Wednesday, November 21, 2012

Coming attractions


Here’s what to expect from Cinema Salon, both as website and film club:

Here online, I'll post in the next few days a composite review covering recent films such Monsieur Lazhar and The Master; then my near-complete retrospective of Paul Newman’s career; and finally, in time for the 8th anniversary of this blog on New Year’s Day, a tour “Around the World in Eighty Films,” which will highlight my choices for the best of world cinema over the past decade.

At the Clark, I anticipate film club screenings most Fridays through the winter, January through March.  Many will coordinate with the official Clark film series running through those months, a series of Saturday matinees called “Widescreen Wonders,” six films in high-definition extra-wide formats, each of them a Best Picture Oscar-winner, cumulatively earning 47 Academy Awards.  So for example, when I am showing The Bridge on the River Kwai on Saturday, I’ll show two other David Lean films on Friday.  On alternate weeks, I will typically be showing double features highlighting foreign directors, recent and classic, such as the Dardennes brothers, Almodovar, Wong-Kar Wai, Kurosawa, Satyajit Ray, and Max Ophuls.  I haven’t yet consulted either the Clark’s calendar or my own, but will update programs as the schedule develops.

At Images Cinema, I plan to be available for post-film discussion after the 3:00 pm screening of Lincoln on Sunday, December 30.  I think the film is exceptionally good, Daniel Day-Lewis sublime, and I’ve just finished reading Team of Rivals, the Doris Kearns Goodwin book on which the film is based, as well as re-watching John Ford’s Young Mr.
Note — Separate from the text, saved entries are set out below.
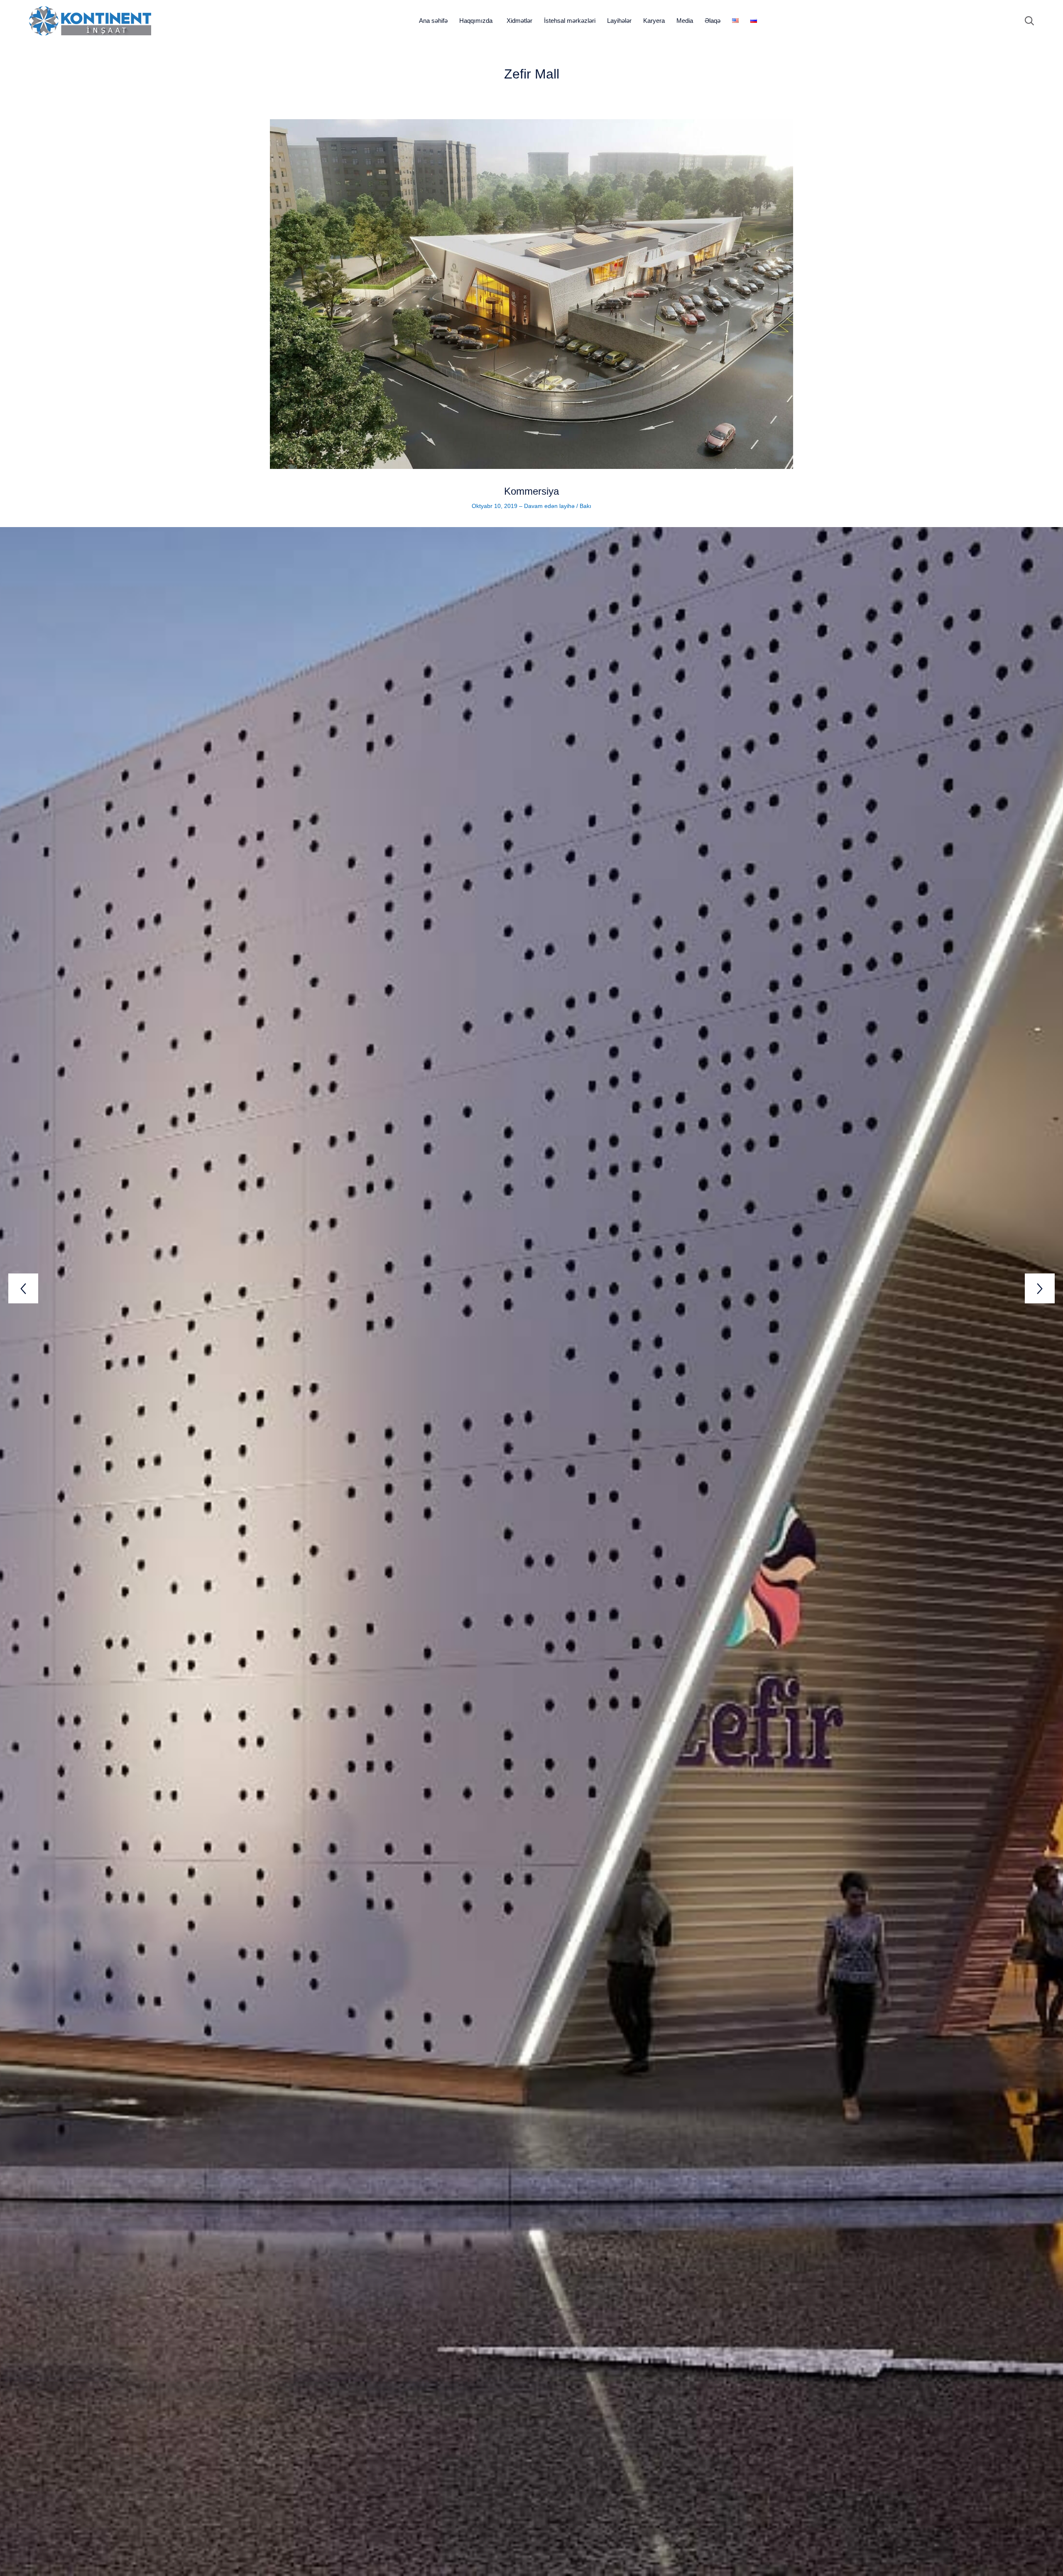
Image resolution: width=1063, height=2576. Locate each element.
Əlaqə (712, 20)
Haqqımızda (475, 20)
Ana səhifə (433, 20)
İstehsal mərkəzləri (569, 20)
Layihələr (619, 20)
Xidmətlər (519, 20)
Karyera (654, 20)
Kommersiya (531, 491)
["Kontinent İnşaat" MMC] (90, 20)
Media (684, 20)
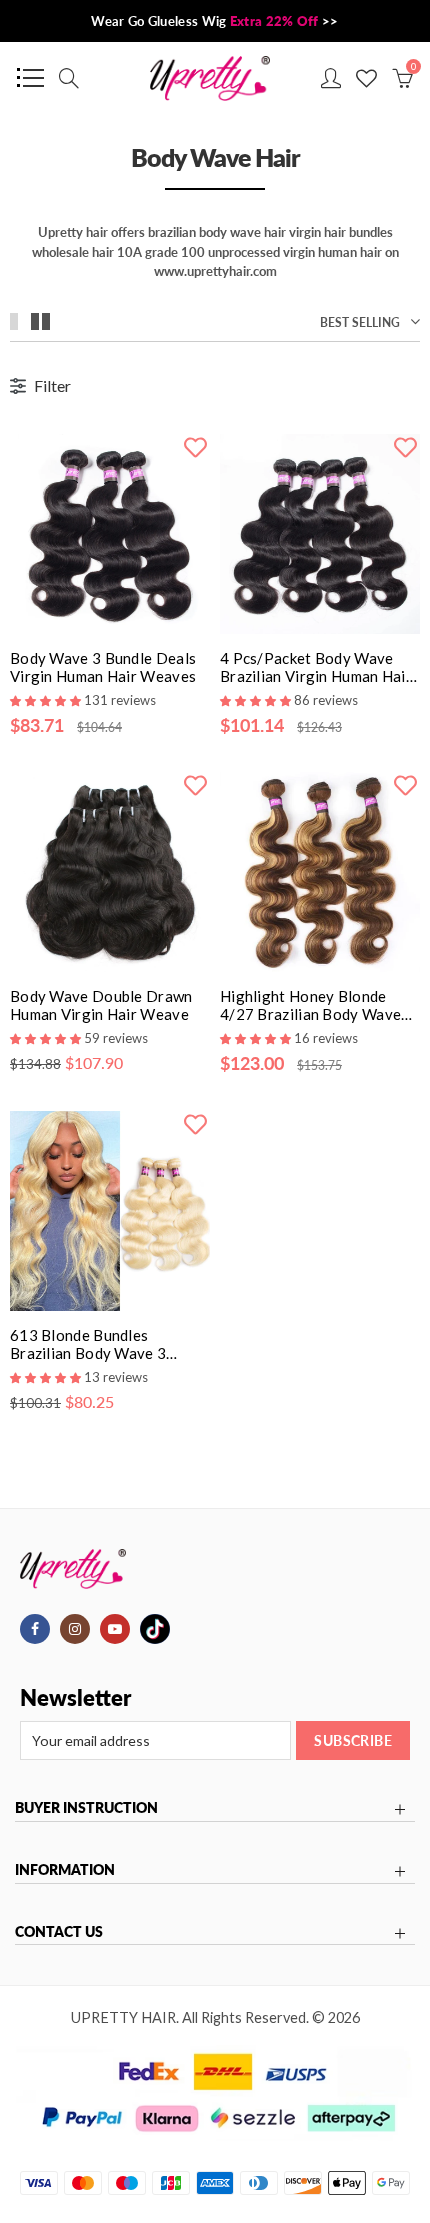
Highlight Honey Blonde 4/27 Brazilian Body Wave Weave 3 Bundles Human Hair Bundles (310, 1005)
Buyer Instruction (86, 1808)
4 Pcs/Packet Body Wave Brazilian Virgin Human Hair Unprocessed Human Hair (316, 667)
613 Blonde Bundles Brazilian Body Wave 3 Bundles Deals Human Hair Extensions (101, 1344)
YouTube (115, 1629)
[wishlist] (195, 446)
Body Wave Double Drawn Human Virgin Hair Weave (101, 1005)
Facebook (35, 1629)
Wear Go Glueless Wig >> (214, 21)
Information (65, 1870)
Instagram (75, 1629)
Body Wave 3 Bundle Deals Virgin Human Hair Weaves (103, 667)
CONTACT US (59, 1932)
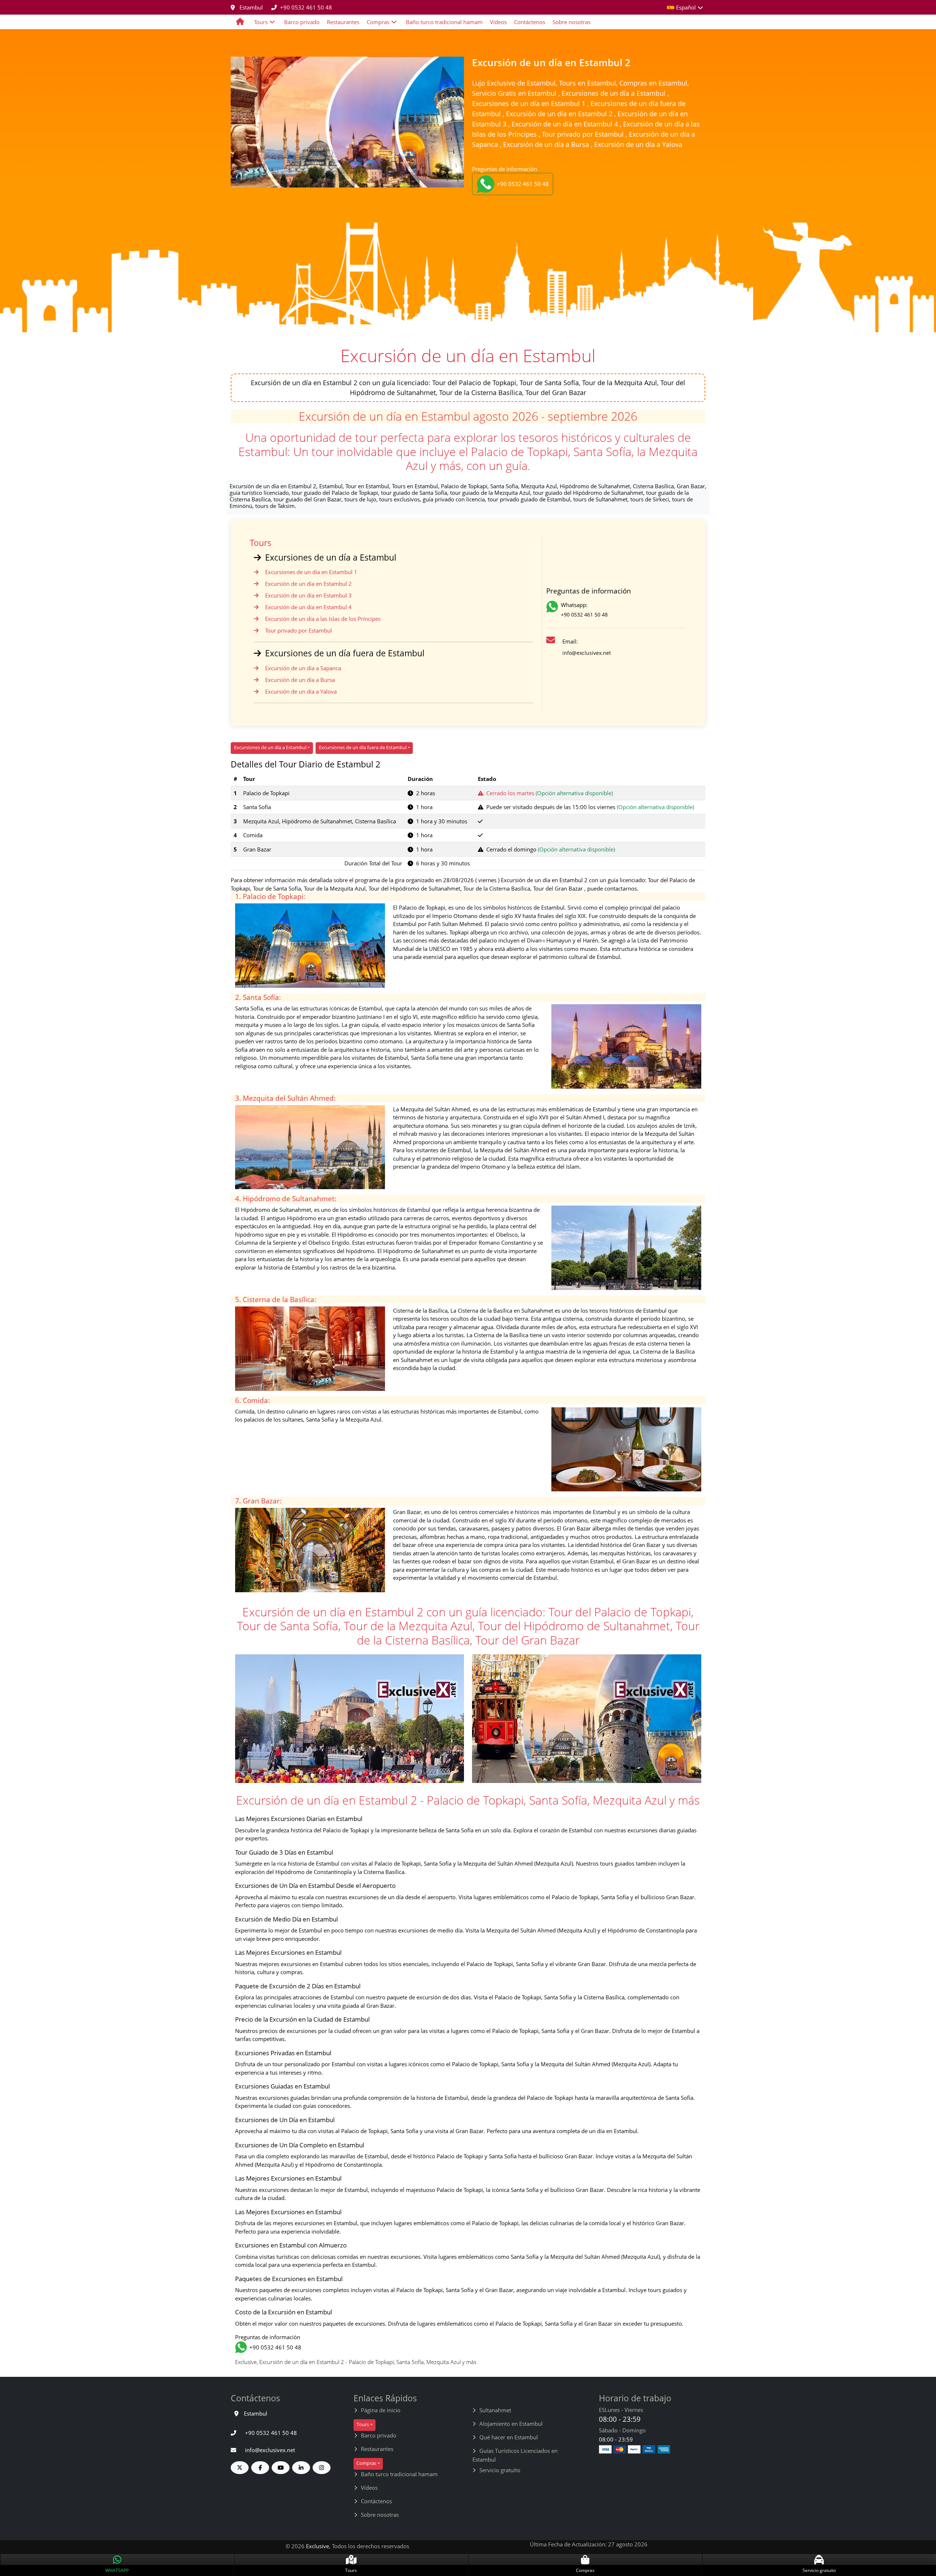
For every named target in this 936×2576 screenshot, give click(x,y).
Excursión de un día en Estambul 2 (308, 583)
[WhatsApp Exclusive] (553, 611)
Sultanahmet (495, 2410)
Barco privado (302, 22)
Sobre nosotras (571, 22)
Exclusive (317, 2546)
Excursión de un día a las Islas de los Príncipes (323, 618)
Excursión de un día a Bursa (300, 679)
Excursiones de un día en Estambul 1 (311, 572)
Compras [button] (378, 22)
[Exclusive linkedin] (301, 2467)
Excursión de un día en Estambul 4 (308, 607)
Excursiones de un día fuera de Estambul (344, 653)
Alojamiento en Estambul (511, 2423)
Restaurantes (343, 22)
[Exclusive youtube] (281, 2467)
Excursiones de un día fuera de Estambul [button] (363, 747)
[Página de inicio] (240, 22)
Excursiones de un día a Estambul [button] (270, 747)
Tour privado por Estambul (298, 630)
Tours (260, 543)
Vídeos (498, 22)
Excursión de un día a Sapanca (303, 668)
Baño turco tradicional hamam (444, 22)
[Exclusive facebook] (260, 2467)
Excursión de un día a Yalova (301, 691)
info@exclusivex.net (586, 652)
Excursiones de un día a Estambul (330, 557)
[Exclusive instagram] (322, 2467)
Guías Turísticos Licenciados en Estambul (515, 2455)
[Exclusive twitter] (240, 2467)
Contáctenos (529, 22)
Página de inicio (380, 2410)
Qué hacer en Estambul (508, 2437)
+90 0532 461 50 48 (306, 7)
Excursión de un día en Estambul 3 (308, 595)
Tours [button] (261, 22)
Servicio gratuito (499, 2470)
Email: (570, 641)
Lincoln and other cinematic portraits, so I will definitely be primed to talk about the subject.  And I’m eager to see the digital projection upgrade at Images.

Lincoln

After almost eight years, I am finding it harder to keep this blog fresh and current, but I’ve just seen a new film that urges me to break silence and make a strong recommendation.  Even though the last Steven Spielberg-Tony Kushner collaboration (Munich) was a film I abominated, and though I tend to find Daniel Day-Lewis admirable but over-mannered, Lincoln (2012, MC-86) is not just my pick for the best film of the year so far, but the most convincing and moving portrayal ever of Lincoln, or indeed of any President.  Not to mention the most truthful depiction of Congressional debate, the liveliest reenactment of historical controversy, and a riveting entertainment to boot.  My highest praise is that it did not strike me as Spielbergian at all, until a few over-emphatic wobbles near the end.  Beyond Day-Lewis and his uncanny verbal and physical impersonation of old (semi-) Honest Abe, David Strathairn is excellent as William Seward, Tommy Lee Jones a delight as Thaddeus Stevens, and Sally Field a revelation as Mary Todd Lincoln.  As a trio of shady political operators buying votes for passage of the Thirteenth Amendment (freeing the slaves for real after the wartime expedient of the Emancipation Proclamation), James Spader, John Hawkes, and Tim Blake Nelson shine in small but significant roles.  As do a host of faces familiar from excellent tv series, Gale from Breaking Bad, Lane from Mad Men (as Grant!), Boyd from Justified, Arnold Rothstein from Boardwalk Empire, even Lena Dunham’s creepy boyfriend from Girls, among other notables.  While such familiarity might have been distracting, they each look and act the part in a way that simply makes it easier to keep such a crowded canvas coherent.  I confess that I am a sucker for the Civil War as a subject (and the antebellum era even more), but that only makes me more impressed with the quality and truthfulness of historical representation in this movie.  I would have sniffed out phoniness and withheld any suspension of disbelief.  As it was, I was enraptured, transported, convinced.